The model chooses to capture and explain only certain variables, but allows its DNN to classify based on a wider array of factors. If it instead forced a model to classify solely based off human-defined terminology, it would be giving up predictive machine learning (ML) power. On the other hand, if your XAI doesn’t capture all internal DNN features, are you just giving pseudo-explanations?

Pixels and Superpixels

University of Washington’s LIME paper focuses on producing model-agnostic explanations, explaining the results of any ML system by looking only at its inputs and outputs. This is cool because it doesn’t depend at all on human-defined terminology, like the “Generating Visual Explanations” paper does, but it also makes it harder to understand.

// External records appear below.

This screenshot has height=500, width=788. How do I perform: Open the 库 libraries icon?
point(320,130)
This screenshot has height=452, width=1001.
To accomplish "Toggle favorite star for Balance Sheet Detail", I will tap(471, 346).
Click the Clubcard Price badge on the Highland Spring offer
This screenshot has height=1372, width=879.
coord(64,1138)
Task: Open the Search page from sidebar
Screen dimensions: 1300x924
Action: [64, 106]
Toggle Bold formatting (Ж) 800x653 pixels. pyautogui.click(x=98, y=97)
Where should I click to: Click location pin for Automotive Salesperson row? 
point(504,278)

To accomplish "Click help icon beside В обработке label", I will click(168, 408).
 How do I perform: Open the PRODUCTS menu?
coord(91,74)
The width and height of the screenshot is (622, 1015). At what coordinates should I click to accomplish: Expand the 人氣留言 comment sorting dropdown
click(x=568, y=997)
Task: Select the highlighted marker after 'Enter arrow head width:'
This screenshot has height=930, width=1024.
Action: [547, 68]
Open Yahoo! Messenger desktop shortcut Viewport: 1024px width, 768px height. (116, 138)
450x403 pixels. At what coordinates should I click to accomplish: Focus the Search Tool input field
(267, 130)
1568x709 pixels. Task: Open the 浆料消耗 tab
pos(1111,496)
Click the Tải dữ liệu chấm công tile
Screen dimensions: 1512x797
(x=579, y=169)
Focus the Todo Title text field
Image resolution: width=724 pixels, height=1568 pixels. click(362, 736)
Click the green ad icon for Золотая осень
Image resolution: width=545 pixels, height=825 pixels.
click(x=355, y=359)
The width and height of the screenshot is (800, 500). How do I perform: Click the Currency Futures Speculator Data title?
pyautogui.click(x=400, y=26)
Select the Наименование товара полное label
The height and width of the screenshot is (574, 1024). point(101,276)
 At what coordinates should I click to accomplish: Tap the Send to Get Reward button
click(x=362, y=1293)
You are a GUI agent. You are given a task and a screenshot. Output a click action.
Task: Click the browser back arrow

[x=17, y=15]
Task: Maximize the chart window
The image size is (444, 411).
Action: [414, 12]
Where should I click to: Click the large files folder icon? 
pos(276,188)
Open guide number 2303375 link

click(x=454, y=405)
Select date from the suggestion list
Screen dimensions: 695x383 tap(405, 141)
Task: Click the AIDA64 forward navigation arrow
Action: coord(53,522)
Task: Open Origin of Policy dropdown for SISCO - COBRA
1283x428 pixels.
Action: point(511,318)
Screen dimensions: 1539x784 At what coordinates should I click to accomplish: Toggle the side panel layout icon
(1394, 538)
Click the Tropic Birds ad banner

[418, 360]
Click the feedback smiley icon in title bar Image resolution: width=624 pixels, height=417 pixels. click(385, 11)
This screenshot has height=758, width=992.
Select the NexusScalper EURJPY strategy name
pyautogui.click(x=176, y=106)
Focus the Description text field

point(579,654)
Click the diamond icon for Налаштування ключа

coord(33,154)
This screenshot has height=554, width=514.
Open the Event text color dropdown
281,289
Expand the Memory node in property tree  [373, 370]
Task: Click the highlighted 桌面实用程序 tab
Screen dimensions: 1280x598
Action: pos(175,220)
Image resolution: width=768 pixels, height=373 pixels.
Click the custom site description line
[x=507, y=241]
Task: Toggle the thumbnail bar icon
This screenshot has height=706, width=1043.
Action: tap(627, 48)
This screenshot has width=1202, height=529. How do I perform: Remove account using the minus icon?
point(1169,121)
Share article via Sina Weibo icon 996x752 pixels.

It’s not giving you a full-blown explanation, but rather it gives you hints as to how the ML made its decision.

The simplest way to understand this method is to envision “hiding” certain pixels in an image and seeing how that influences the ML’s decision, then narrowing in on certain clusters of pixels and flagging them as important. The LIME system would be really good at evaluating competing models, and would help you detect and improve bad models. Keep an eye out for iterations of the next-gen model, aLIME, which already can outperform LIME and produce more flexible explanations.

What’s Next for XAI

The bottom line trade-off here is: trying to articulate the decision boundaries created by the DNN is stupid hard — a DNN will create very complex decision boundaries to classify stuff, probably accounting for the interaction of 1,000s-100,000s of variables in large models simultaneously, which is difficult to explain to a human. It might be more important to have human-interpretable decision boundaries, but then you either must give up predictive power to capture every input, or risk giving a pseudo-explanation that doesn’t really capture every aspect of how the DNN made its decision.

Lawmakers have recently come under fire for using algorithmic risk-assessment tools to sentence suspects without disclosing how these tools think. Law is the first of many industries that really needs XAI development, and the methods in papers discussed above would each be incredibly useful in beginning to help us crack the dark secret at the heart of AI.